### OBJECTIVES
a) Decide whether each statement agrees with the court opinion. For each, answer yes or no and quote the words of the court opinion that decide it.
(i) BoNY filed its foreclosure complaint in Broward County Circuit Court.
(ii) The plaintiffs' Amended Complaint contains two counts.
(iii) The defendant removed the action on the basis of diversity jurisdiction.
b) According to the court opinion, on what date was the defendant's Motion to Dismiss filed?
c) Copy the passage of the court opinion starting with "In their one-count" and going on through "TILA section 1641(f)(2).".

### PASSAGE TO READ
## start

WILLIAM P. DIMITROULEAS, District Judge.
THIS CAUSE is before the Court upon Defendant The Bank of New York Mellon fka The Bank of New York, As Trustee for the Certificateholders CWABS, Inc., Asset-Backed Certificates, Series 2005-IM2 ("Defendant" or "BoNY")'s Motion to Dismiss [DE 6], filed herein on February 21, 2012. The Court has carefully considered the Motion, Plaintiffs' Response in Opposition [DE 7], Defendant's Reply [DE 8], and is otherwise fully advised in the premises.
On November 25, 2009, Defendant BoNY filed a pending mortgage foreclosure complaint in Broward County Circuit Court against Plaintiffs Abdool Kassim Khan and Eileen Dasrath-Kahn ("Plaintiffs" or "the Kahns"). On August 26, 2012, Plaintiffs filed this action in county court against Defendant BoNY, alleging a violation of the Truth in Lending Act, 15 U.S.C. § 1601 et seq. ("TILA"). Defendant removed the action to this Court on the basis of federal question jurisdiction. See 28 U.S.C. §§ 1331 and 1441(b).
In their one-count Amended Complaint [DE 1-2], Plaintiffs allege that BAC HOME LOANS SERVICING, LP ("BAC") was the servicer of the subject loan, and that "On or about December 23, 2010, BAC received a request to identify the owner of Plaintiffs' Promissory Note pursuant to TILA." Comp. ¶ 9. Although
Defendant BoNY moves to dismiss Plaintiffs' Amended Complaint with prejudice on the grounds that Defendant BoNY, as the creditor of the mortgage loan at issue, cannot be vicariously liable for violations of TILA section 1641(f)(2).

## end

### SOURCE DATA
## start

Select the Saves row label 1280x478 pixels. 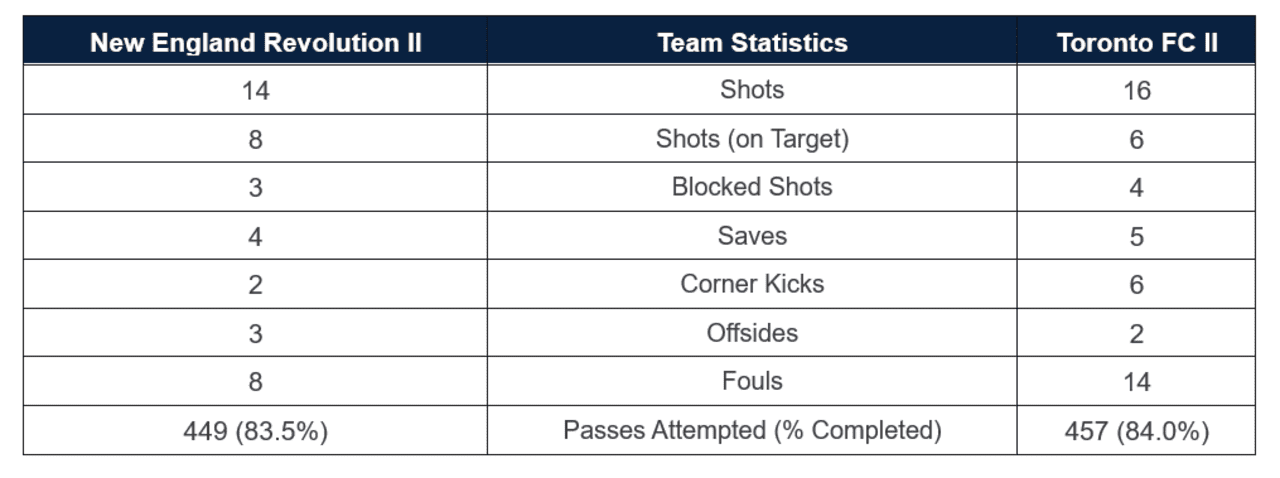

## end

### ANSWERS TO EACH TASK
a)
(i) Yes: "On November 25, 2009, Defendant BoNY filed a pending mortgage foreclosure complaint in Broward County Circuit Court"
(ii) No: "In their one-count Amended Complaint"
(iii) No: "Defendant removed the action to this Court on the basis of federal question jurisdiction."

b) February 21, 2012.

c)
In their one-count Amended Complaint [DE 1-2], Plaintiffs allege that BAC HOME LOANS SERVICING, LP ("BAC") was the servicer of the subject loan, and that "On or about December 23, 2010, BAC received a request to identify the owner of Plaintiffs' Promissory Note pursuant to TILA." Comp. ¶ 9. Although
Defendant BoNY moves to dismiss Plaintiffs' Amended Complaint with prejudice on the grounds that Defendant BoNY, as the creditor of the mortgage loan at issue, cannot be vicariously liable for violations of TILA section 1641(f)(2).